Es war ein Spionage-Thriller in Echtzeit, der die Welt wochenlang in Atem hielt. Ein ehemaliger russischer KGB-Agent, der 2000 ins Exil nach Großbritannien geflohen war, trifft sich am 1. November 2006 mit zwei Landsmännern im Londoner Luxushotel Millennium und trinkt eine Tasse grünen Tee. Kurz darauf leidet er unter einer rätselhaften Krankheit, kommt in eine Klinik, die Ärzte in der Hauptstadt versuchen die Ursache für seinen täglich schlechter werdenden Zustand herauszufinden. Erst spät, zu spät, wissen sie, dass Alexander Litwinenko mit radioaktivem Polonium 210 vergiftet wurde. Der 43-jährige Regierungskritiker, der ab 2003 für den britischen Auslandsgeheimdienst MI6 arbeitete, ist sich dagegen von Anfang an sicher, dass er einem Giftanschlag zum Opfer gefallen ist. "Ich habe keinen Zweifel daran, dass die russischen Geheimdienste verantwortlich sind", wies der Ex-Sowjet-Agent vom Krankenbett aus die Schuld dem Kreml und insbesondere Putin zu. Das Bild von Litwinenko, abgemagert, haarlos und umgeben von Schläuchen, ging um die Welt. Kurz darauf stirbt er.

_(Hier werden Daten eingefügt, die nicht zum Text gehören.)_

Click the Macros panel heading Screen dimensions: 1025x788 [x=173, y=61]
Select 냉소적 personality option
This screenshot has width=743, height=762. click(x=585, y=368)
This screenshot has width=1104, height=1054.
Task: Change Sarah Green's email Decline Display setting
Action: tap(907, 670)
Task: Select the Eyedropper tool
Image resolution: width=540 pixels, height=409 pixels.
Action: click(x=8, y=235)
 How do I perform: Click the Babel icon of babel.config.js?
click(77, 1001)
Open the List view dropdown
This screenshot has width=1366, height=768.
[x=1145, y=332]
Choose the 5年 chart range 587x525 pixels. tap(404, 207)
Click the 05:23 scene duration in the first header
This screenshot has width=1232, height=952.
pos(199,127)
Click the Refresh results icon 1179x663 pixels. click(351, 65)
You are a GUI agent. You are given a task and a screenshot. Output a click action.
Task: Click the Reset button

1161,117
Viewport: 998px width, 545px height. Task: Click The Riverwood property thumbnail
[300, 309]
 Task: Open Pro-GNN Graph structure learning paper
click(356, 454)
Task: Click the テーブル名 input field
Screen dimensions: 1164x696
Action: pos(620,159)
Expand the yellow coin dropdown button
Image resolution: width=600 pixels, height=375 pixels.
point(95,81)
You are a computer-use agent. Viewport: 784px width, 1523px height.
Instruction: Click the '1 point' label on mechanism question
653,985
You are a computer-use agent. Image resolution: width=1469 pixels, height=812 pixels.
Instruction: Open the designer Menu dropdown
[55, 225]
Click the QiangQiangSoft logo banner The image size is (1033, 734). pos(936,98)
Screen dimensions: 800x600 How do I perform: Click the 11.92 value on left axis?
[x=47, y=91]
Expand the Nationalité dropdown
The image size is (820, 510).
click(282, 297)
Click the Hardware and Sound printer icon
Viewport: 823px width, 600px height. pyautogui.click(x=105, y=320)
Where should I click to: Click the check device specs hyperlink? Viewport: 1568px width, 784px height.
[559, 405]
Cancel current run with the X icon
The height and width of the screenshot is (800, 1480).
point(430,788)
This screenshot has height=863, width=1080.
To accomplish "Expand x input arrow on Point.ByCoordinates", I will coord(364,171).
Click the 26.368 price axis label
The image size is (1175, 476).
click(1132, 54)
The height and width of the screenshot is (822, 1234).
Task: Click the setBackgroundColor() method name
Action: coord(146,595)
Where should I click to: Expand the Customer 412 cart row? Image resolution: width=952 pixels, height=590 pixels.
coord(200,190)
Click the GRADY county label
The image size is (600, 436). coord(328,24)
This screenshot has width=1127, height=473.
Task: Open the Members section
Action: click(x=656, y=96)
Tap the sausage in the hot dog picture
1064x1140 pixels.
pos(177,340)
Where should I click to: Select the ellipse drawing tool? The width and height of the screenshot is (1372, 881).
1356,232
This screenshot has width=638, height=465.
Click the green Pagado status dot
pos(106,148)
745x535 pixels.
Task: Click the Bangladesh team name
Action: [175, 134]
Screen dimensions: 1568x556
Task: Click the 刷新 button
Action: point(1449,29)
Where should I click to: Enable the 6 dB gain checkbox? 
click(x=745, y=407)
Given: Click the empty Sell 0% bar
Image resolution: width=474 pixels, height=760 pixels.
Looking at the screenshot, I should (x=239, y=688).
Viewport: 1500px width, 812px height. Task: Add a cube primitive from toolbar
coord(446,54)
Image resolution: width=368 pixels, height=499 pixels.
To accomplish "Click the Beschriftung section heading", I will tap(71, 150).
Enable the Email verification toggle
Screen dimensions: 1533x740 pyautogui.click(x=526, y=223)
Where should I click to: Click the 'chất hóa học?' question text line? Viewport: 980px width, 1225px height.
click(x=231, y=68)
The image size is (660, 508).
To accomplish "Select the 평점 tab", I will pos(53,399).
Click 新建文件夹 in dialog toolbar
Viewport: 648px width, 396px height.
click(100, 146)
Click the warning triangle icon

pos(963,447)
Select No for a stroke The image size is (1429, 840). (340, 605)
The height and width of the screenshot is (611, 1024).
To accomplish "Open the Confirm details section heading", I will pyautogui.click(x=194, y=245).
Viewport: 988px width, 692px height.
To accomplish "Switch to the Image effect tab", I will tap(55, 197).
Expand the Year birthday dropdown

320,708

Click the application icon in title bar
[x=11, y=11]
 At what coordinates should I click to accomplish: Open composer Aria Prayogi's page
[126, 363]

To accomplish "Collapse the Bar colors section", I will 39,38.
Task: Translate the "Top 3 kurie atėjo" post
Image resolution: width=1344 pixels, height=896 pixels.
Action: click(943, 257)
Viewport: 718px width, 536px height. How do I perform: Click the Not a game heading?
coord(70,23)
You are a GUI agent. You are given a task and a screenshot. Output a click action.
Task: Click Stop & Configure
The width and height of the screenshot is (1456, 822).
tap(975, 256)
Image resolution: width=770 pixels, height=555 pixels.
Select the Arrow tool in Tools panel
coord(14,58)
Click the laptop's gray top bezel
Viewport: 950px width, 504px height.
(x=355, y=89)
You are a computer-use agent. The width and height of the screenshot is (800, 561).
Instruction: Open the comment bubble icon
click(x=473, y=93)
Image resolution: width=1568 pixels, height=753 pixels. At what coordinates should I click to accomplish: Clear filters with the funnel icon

Tötete Moskau wirklich seinen Kritiker? Der gestern veröffentlichte Untersuchungsbericht deutet das an. Ein Hinweis gebe das eingesetzte Polonium, heißt es. Da die teure Substanz aus einem Atomreaktor stamme, liege der Schluss nahe, dass es im Namen einer staatlichen Instanz "und nicht etwa einer kriminellen Organisation" verabreicht wurde. Damals hatte der Tod Litwinenkos das Verhältnis zwischen London und Moskau schwer belastet. So wurden vier Diplomaten der russischen Botschaft aus der britischen Hauptstadt verwiesen, da der Kreml die Auslieferung von Andrej Lugowoi verweigerte - und es bis heute tut. Der Ex-Agent, gegen den auf der Insel ein Haftbefehl besteht, galt schon damals als Hauptverdächtiger für Scotland Yard . Ihn und Geschäftspartner Dmitri Kowtun hatte Litwinenko zur tea time getroffen.

Lugowoi sitzt mittlerweile im russischen Parlament und genießt Immunität. Im Untersuchungsbericht werden die beiden namentlich als die Täter benannt, doch sie hätten "im Auftrag von anderen" gehandelt. Lugowoi bezeichnete die Anschuldigungen als "absurd". Die Ergebnisse bestätigten "die antirussische Position Londons", sagte er. Viele Briten forderten gestern einen harten Kurs gegenüber Putin.